ECAP is the most common SPD method used in almost half of the studies on corrosion of severely deformed materials.20) Other traditional SPDs methods such as HPT,115) ARB,34,107) hydrostatic extrusion (HE),67) and modified cold rolling37) are also employed, albeit not as frequently. Corrosion is a surface phenomenon, thus so-called surface nanocrystallization (SNC) methods such as shot-blast/peening,116–120) ultrasonic peening,73,74,77,121) surface mechanical attrition treatment (SMAT),24,27,56,122) and friction stir processing (FSP)123) are also reported, and, in some cases, demonstrated as an effective approach in enhancing corrosion resistance.
3.2 Pure aluminumIn most corrosion studies of pure aluminum, the material was processed by ECAP.59,68,108,124–128) The impact of SPD on corrosion resistance is much higher for pure aluminum than for other pure metals and it is mostly a favorable impact27,58,59,68,91,124,127,128) with some exceptions.57,107,108,125) The corrosion behavior is mainly characterized through polarization tests in neutral NaCl solutions aimed at determining the corrosion resistance on the basis of the corrosion current and pitting potential. In most cases, the corrosion current decreases68,93,95,114) and the pitting potential increases68,93) as compared with the values for CG materials. The anodic current is mostly suppressed by SPD, while the cathodic current is less affected near the open potential, suggesting that the spontaneous passive film become more protective upon UFG formation because of high-density grain boundaries which facilitate passivation.
The imposed strain or the number of ECAP passes vary between studies ranging from 4 to 8 passes.57–60) Since pure aluminum has a high SFE and relatively low melting temperature, it becomes a complete UFG structure at relatively low plastic strain. However, there is still concern that the level of UFG reached differs from study to study, because corrosion properties do not saturate in the investigated strain range.58,107,125) For example, corrosion currents continue to decrease and do not saturate until 9 ARB passes, which corresponds to an equivalent strain of 7.95) Similarly, the pitting potential of commercial pure aluminum (A1050) continues to increase until the final 5 ECAP passes, do not show saturation.58) On the other hand, Song et al. pressed commercial pure aluminum for up to 16 passes, and observed saturation with considerable improvement in pitting corrosion potential and suppression of corrosion current.68,93) Therefore, the level of UFG formation attained by ECAP varies between studies, and the effect of UFG materials may be underestimated in these studies. Unfavorable effects by SPD are mainly attributed to small cathode precipitates which fragmented into even smaller pieces during SPD.57,107,108,125) The degradation of corrosion resistance reported for nanostructured aluminum processed by surface mechanical attrition treatment (SMAT) has been attributed to high surface roughness.27)

┄┄┄┄┄┄┄┄┄┄┄┄┄┄┄┄┄┄┄┄

WRITTEN PROBLEM 1:
Write out the data records word for word, covering everything from the first entry down to the line containing "Action: click(x=283, y=558)".

[Data records]
┄┄┄┄┄┄┄┄┄┄┄┄┄┄┄┄┄┄┄┄

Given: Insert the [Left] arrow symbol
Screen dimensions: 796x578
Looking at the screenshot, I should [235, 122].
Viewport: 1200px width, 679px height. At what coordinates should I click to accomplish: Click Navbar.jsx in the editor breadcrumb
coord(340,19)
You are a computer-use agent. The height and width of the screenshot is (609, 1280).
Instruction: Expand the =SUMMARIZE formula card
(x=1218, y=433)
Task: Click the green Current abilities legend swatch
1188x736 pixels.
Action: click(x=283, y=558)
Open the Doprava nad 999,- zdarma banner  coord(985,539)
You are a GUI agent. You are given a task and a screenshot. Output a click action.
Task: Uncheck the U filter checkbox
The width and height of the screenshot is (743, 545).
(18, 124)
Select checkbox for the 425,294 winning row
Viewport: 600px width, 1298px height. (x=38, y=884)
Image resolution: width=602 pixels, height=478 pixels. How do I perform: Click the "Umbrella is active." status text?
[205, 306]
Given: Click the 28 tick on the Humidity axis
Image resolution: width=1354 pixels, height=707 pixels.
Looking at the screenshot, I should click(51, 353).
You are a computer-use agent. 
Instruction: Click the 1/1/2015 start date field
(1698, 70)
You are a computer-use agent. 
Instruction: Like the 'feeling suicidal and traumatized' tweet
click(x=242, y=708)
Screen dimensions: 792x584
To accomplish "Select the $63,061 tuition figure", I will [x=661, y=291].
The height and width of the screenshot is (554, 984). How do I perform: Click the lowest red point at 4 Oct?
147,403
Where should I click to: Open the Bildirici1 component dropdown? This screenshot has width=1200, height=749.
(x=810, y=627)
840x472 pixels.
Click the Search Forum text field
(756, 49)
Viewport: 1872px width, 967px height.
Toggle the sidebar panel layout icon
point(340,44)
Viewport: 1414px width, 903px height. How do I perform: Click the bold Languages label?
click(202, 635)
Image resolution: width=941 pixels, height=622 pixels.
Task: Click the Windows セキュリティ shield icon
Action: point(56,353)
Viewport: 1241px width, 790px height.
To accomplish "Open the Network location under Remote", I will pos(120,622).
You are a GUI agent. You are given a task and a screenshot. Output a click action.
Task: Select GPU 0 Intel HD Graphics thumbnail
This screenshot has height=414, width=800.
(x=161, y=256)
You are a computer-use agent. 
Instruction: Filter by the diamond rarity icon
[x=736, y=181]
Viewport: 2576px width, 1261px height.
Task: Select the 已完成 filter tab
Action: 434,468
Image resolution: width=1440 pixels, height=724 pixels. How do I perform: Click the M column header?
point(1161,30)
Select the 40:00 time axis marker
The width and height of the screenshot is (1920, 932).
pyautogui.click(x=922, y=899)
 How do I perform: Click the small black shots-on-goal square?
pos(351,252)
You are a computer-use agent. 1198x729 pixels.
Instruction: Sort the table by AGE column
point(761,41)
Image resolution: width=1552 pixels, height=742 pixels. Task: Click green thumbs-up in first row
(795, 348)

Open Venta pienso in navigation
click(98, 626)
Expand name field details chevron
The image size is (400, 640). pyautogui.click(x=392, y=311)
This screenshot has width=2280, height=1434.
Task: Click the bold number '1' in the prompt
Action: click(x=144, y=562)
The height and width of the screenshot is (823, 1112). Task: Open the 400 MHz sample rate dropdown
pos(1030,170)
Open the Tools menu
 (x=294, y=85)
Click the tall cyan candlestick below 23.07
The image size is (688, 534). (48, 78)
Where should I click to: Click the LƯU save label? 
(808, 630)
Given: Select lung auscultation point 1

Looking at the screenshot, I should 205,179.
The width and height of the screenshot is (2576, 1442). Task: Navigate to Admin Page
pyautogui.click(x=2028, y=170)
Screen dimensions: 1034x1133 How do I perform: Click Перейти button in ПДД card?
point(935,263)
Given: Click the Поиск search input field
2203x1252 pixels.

┄┄┄┄┄┄┄┄┄┄┄┄┄┄┄┄┄┄┄┄

WRITTEN PROBLEM 2:
From the passage on corrosion in severely deformed aluminum, give again verbatim everything from "ECAP is the" down to "enhancing corrosion resistance.".

FULL ANSWER 1:
Given: Insert the [Left] arrow symbol
Screen dimensions: 796x578
Looking at the screenshot, I should [235, 122].
Viewport: 1200px width, 679px height. At what coordinates should I click to accomplish: Click Navbar.jsx in the editor breadcrumb
coord(340,19)
You are a computer-use agent. The height and width of the screenshot is (609, 1280).
Instruction: Expand the =SUMMARIZE formula card
(x=1218, y=433)
Task: Click the green Current abilities legend swatch
1188x736 pixels.
Action: click(x=283, y=558)

FULL ANSWER 2:
ECAP is the most common SPD method used in almost half of the studies on corrosion of severely deformed materials.20) Other traditional SPDs methods such as HPT,115) ARB,34,107) hydrostatic extrusion (HE),67) and modified cold rolling37) are also employed, albeit not as frequently. Corrosion is a surface phenomenon, thus so-called surface nanocrystallization (SNC) methods such as shot-blast/peening,116–120) ultrasonic peening,73,74,77,121) surface mechanical attrition treatment (SMAT),24,27,56,122) and friction stir processing (FSP)123) are also reported, and, in some cases, demonstrated as an effective approach in enhancing corrosion resistance.